“Perhaps,” he murmured, “my eyes have been closed. Perhaps there are things to be seen.”
He called a taxicab and, giving the man some muttered directions, was driven slowly down the Strand, looking eagerly first on one side of the way and then on the other. It was approaching the luncheon hour and the streets were thronged. Here seemed to be the meeting place of the Colonial troops,—long, sinewy men, many of them, with bronzed faces and awkward gait. They elbowed their way along, side by side with the queerest collection of people in the world. They stopped and talked in little knots, they entered and left the public houses, stood about outside the restaurants. Here and there they walked arm in arm with women. Taxicabs were turning in at the Savoy, taxicabs and private cars. Young ladies of the stage, sometimes alone, very often escorted, were everywhere in evidence. The life of London was flowing on in very much the same channels. There were few, if any signs of that thing for which he sought. The taxicab turned westwards, crossed Piccadilly Circus and proceeded along Piccadilly, its solitary occupant still gazing into the faces of the people with that same consuming interest. It was all the same over again—the smiling throngs entering and leaving the restaurants, the smug promenaders, the stream of gaily dressed women and girls. Bond Street was even more crowded with shoppers and loiterers. The shop windows were as full as ever, the toilettes of the women as wonderful. Mankind, though khaki-clad, was plentiful. The narrow thoroughfare was so crowded that his taxicab went only at a snail’s crawl, and occasionally he heard scraps of conversation. Two pretty girls were talking to two young men in uniform.
“What a rag last night! I didn’t get home till three!”
“Dick never got home at all. Still missing!”

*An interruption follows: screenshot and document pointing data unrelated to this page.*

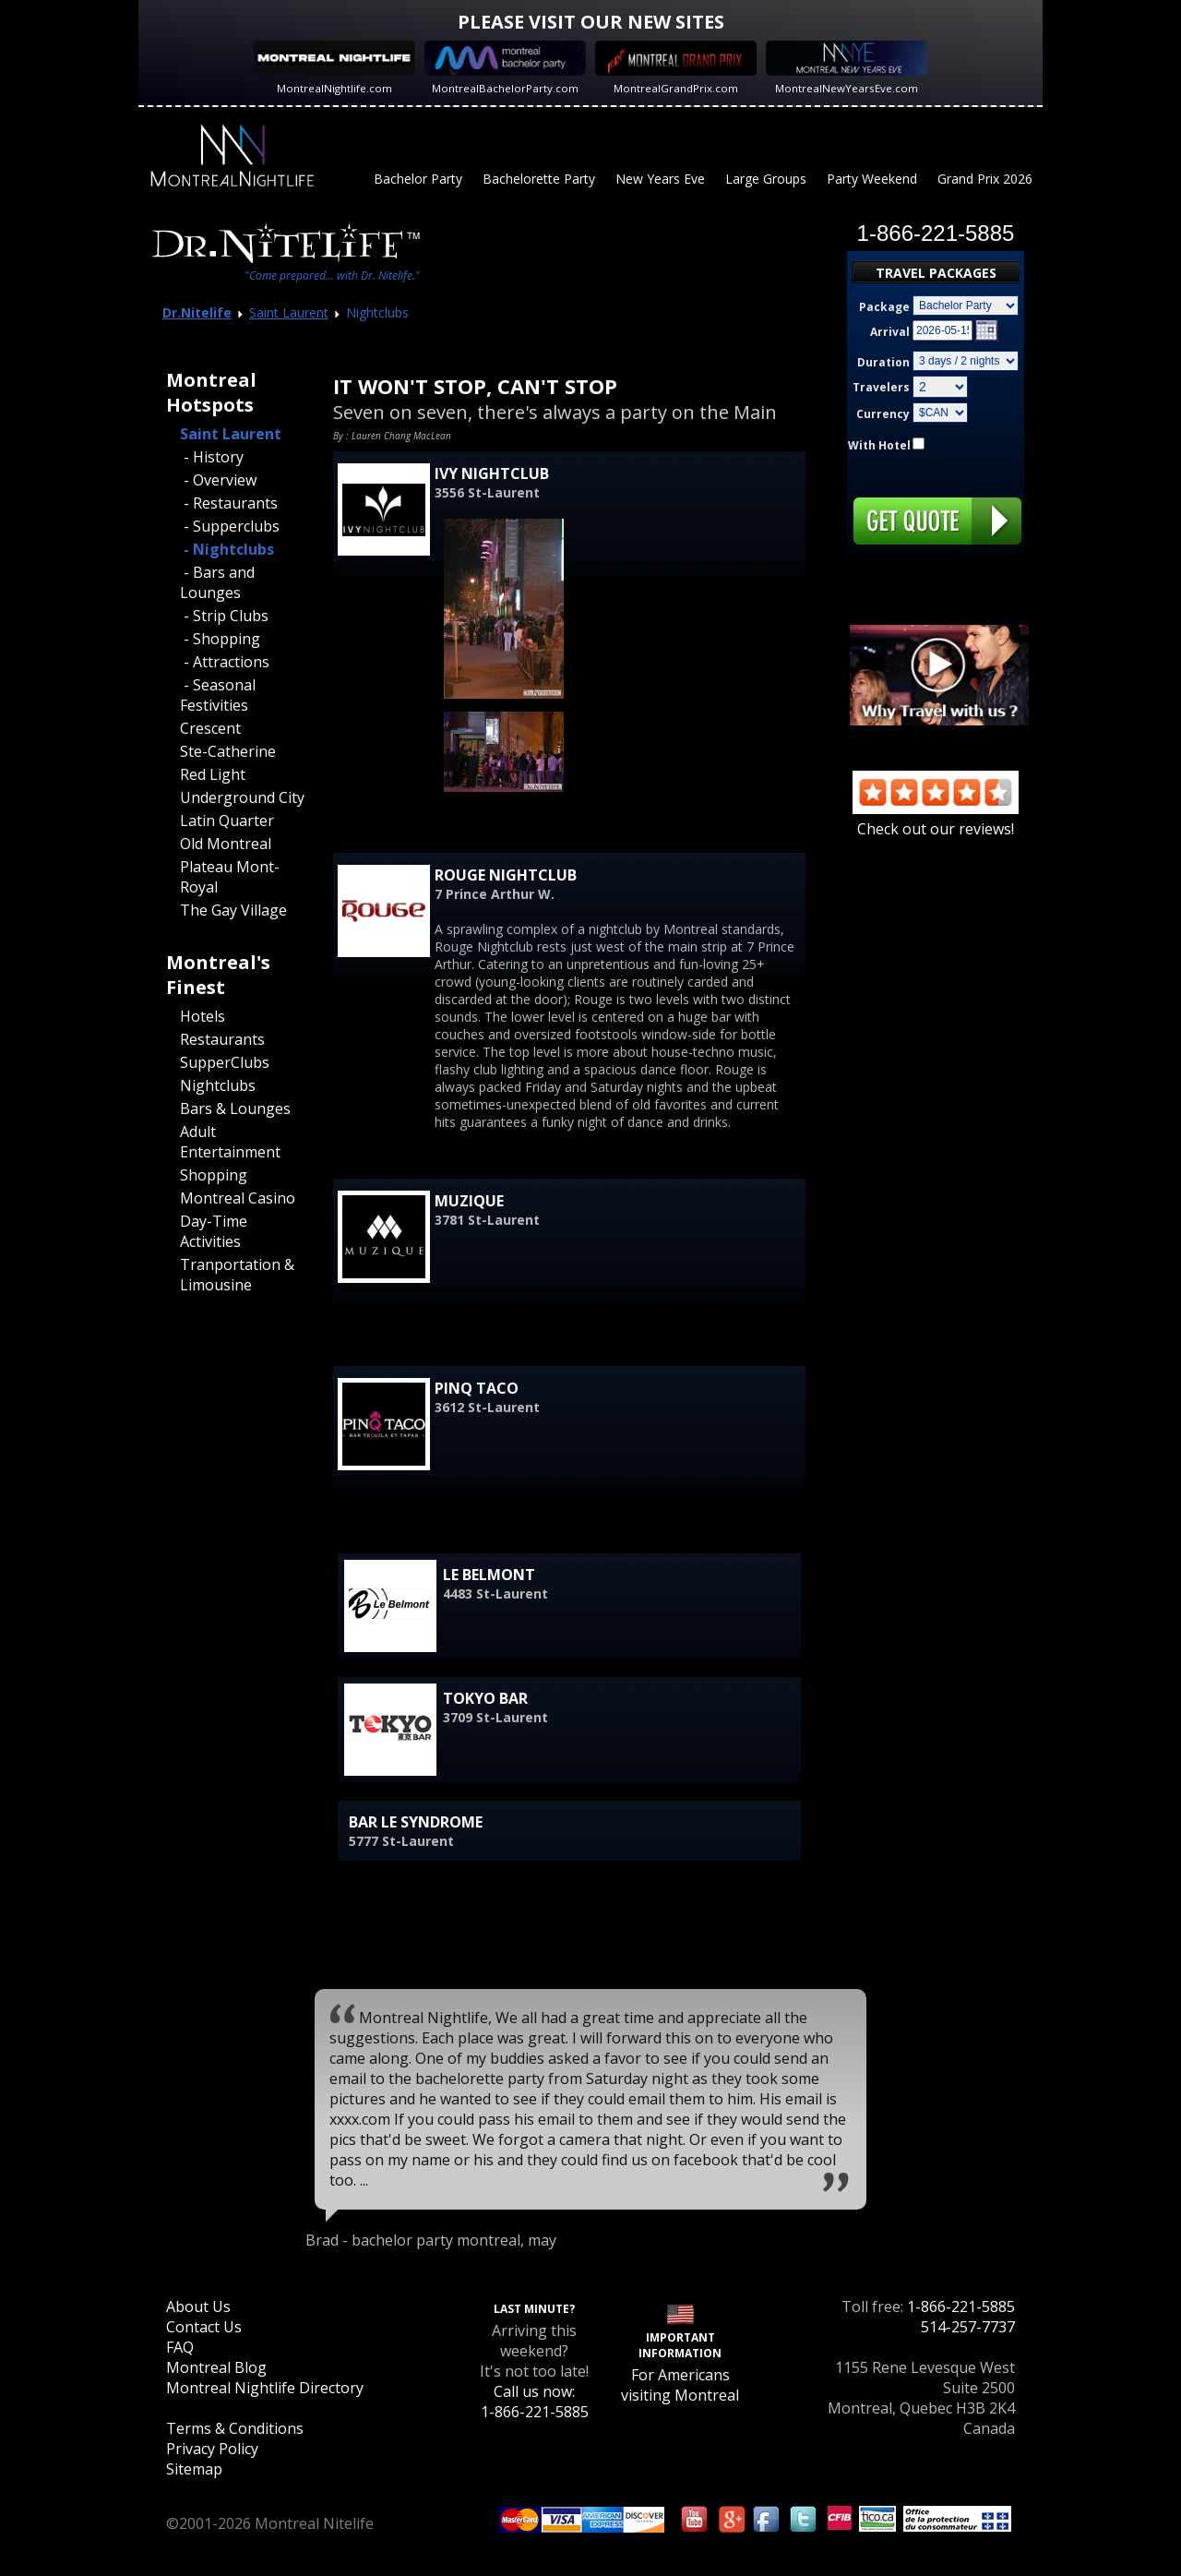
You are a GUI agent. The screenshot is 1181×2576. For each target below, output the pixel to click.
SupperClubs (224, 1062)
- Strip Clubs (224, 615)
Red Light (212, 774)
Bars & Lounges (235, 1108)
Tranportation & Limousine (237, 1274)
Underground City (242, 797)
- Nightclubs (227, 549)
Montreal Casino (237, 1198)
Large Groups (765, 178)
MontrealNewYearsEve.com (846, 88)
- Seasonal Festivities (218, 695)
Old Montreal (225, 843)
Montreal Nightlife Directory (265, 2388)
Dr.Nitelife (197, 312)
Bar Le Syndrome (416, 1822)
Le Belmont (489, 1574)
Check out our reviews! (936, 818)
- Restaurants (229, 503)
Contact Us (204, 2327)
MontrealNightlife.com (334, 88)
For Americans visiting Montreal (680, 2385)
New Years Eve (660, 178)
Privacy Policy (212, 2448)
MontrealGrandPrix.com (676, 88)
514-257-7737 (968, 2327)
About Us (198, 2306)
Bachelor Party (418, 178)
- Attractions (224, 662)
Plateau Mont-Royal (230, 877)
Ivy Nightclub (492, 473)
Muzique (469, 1201)
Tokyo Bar (485, 1698)
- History (212, 457)
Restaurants (222, 1039)
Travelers (881, 387)
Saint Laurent (288, 312)
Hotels (202, 1016)
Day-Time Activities (213, 1231)
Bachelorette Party (539, 178)
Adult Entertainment (230, 1141)
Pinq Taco (477, 1388)
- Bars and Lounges (217, 582)
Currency (883, 414)
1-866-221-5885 (961, 2306)
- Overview (218, 480)
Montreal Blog (216, 2367)
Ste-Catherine (228, 751)
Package (884, 307)
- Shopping (220, 639)
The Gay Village (233, 910)
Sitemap (194, 2469)
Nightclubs (218, 1085)
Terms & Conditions (235, 2428)
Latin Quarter (227, 820)
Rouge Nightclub (506, 875)
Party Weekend (872, 178)
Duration (883, 362)
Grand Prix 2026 (984, 178)
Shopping (213, 1175)
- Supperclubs (230, 526)
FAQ (180, 2347)
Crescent (210, 728)
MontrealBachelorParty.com (505, 88)
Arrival (890, 332)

“Evie and I are worn out with shopping. Everything’s twice as expensive, but one simply can’t do without.”
“I shouldn’t do without anything, these days. One never knows how long it may last.”
The taxicab moved on, and the Bishop’s eyes for a moment were half-closed. The voices followed him, however. Two women, leading curled and pampered toy dogs, were talking at the corner of the street.

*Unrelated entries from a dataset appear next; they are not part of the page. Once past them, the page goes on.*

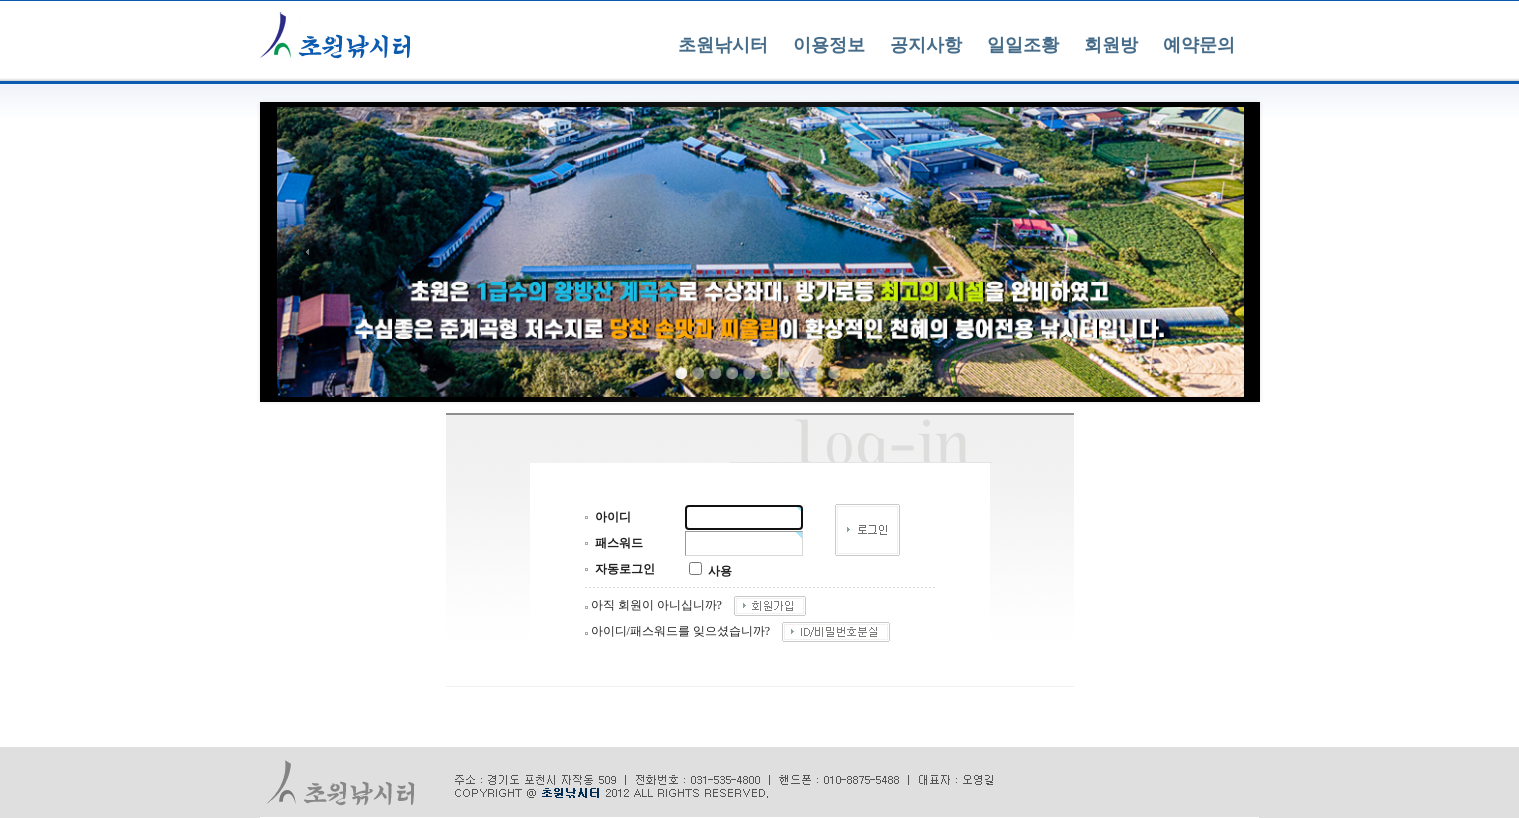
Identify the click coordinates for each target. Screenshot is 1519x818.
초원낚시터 (723, 45)
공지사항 (926, 45)
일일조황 (1023, 45)
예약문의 (1199, 45)
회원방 (1111, 45)
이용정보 (829, 45)
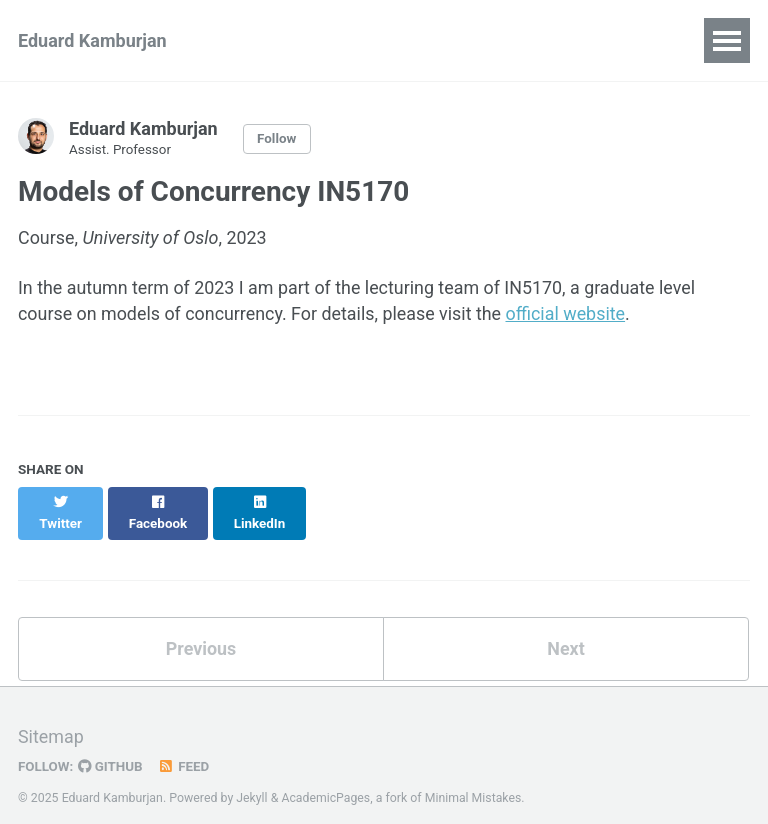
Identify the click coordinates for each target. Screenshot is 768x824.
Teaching (548, 40)
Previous (201, 629)
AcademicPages (326, 779)
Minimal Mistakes (474, 779)
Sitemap (51, 719)
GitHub (111, 748)
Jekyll (252, 779)
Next (566, 629)
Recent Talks (425, 40)
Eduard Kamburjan (92, 40)
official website (569, 314)
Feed (185, 748)
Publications (288, 40)
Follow (277, 139)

“Sugar, my dear?” one was saying. “Why, I laid in nearly a hundredweight, and I can always get what I want now. The shopkeepers know that they have to have your custom after the war. It’s only the people who can’t afford to buy much at a time who are really inconvenienced.”
“Of course, it’s awfully sad about the war, and all that, but one has to think of oneself. Harry told me last night that after paying all the income tax he couldn’t get out of, and excess profits; he is still—”
The voices dropped to a whisper. The Bishop thrust his head out of the window.